▸ **SELECTION**:
>> begin

25.8.14

I didn’t post an update last night.  I wanted to, but H was here.  We started watching the hobbit when I fell asleep.  I didn’t want to have sex with him so when we decided to stop the movie I pretended to be too tired to stay up any longer and slept.  He spent the night at my place and left pretty quickly in the morning.  I was grateful for that.  

We spent a lot of the day together.  We went to the supermarket and did some shopping.  I also got a haircut!  I like getting my haircut.  When we got back he went to his apartment and I went to mine.  I was relieved when it just happened like that and I didn’t have to say anything about needing a break.  He did send me a message not long after that, but I ignored it and pretended to be asleep.  I took a great nap.  That was definitely a good decision.

He met some friends tonight.  I had plans with V so we didn’t end up meeting up.  He’s out drinking with them now.  I definitely don’t want to have to deal with drunk H later.  I had enough of that a couple nights ago.  I’m going to bed soon.  I haven’t slept in my bed alone for a couple nights.  I’m looking forward to it.  

I talked with V for a while about it.  I’m just not that into H and he’s basically gone from newly acquainted to deeply in love.  I don’t think he’s really deeply in love, but that’s the way he acts sometimes and I never know how to respond.  I’ve never been good at that and I’m definitely not good at pretending to be interested when I’m not.  I have been using that tactic of not acknowledging some things he says.  Last night at dinner he kept saying “say something romantic” and I just couldn’t do it.  I don’t feel anything romantic towards him.  I like him and think he’d be a great friend, but I’m just not interested in him as a lover or anything more than a friend.  Today at lunch he kept saying “why won’t you say that you love me.”  I responded with something about how we’ve only known each other a few days. That didn’t seem to phase him.

>> end

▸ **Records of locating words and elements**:

>> begin

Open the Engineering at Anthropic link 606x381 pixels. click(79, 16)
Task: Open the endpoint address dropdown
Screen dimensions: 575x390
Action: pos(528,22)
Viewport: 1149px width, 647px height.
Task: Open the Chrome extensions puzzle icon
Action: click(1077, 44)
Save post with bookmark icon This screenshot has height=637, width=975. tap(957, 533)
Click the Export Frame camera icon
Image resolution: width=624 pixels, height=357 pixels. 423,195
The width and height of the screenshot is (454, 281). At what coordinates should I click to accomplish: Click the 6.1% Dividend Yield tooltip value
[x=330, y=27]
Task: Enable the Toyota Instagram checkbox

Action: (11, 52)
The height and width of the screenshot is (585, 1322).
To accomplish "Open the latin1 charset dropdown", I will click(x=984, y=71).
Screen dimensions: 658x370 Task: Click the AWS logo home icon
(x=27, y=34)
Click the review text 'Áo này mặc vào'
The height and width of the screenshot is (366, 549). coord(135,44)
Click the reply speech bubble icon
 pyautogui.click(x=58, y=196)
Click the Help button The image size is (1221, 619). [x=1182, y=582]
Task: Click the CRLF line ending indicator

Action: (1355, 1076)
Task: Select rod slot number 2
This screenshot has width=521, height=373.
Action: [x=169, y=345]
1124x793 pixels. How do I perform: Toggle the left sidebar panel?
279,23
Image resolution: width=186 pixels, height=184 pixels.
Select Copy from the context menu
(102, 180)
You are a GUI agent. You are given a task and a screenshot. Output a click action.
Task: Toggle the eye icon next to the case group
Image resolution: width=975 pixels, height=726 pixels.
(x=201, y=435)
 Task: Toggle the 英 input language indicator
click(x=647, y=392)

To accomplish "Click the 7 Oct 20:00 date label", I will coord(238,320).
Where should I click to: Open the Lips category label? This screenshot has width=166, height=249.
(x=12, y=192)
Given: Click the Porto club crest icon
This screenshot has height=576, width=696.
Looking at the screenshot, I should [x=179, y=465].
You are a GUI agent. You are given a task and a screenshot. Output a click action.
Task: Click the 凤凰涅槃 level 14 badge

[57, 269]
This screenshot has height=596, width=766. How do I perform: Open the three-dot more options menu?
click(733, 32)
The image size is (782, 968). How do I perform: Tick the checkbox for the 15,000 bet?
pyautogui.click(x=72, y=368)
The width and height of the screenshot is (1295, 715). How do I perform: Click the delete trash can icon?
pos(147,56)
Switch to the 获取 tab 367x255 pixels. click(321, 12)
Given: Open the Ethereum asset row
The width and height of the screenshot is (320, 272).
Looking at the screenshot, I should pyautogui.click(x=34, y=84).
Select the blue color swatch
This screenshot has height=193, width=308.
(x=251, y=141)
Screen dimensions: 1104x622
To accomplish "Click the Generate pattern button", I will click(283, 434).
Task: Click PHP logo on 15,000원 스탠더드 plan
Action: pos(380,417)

>> end

▸ **SET EXERCISE**:
In the diary entry, which movie did the writer and H start watching before the writer fell asleep?

▸ **COMPLETE ANSWER**:
The Hobbit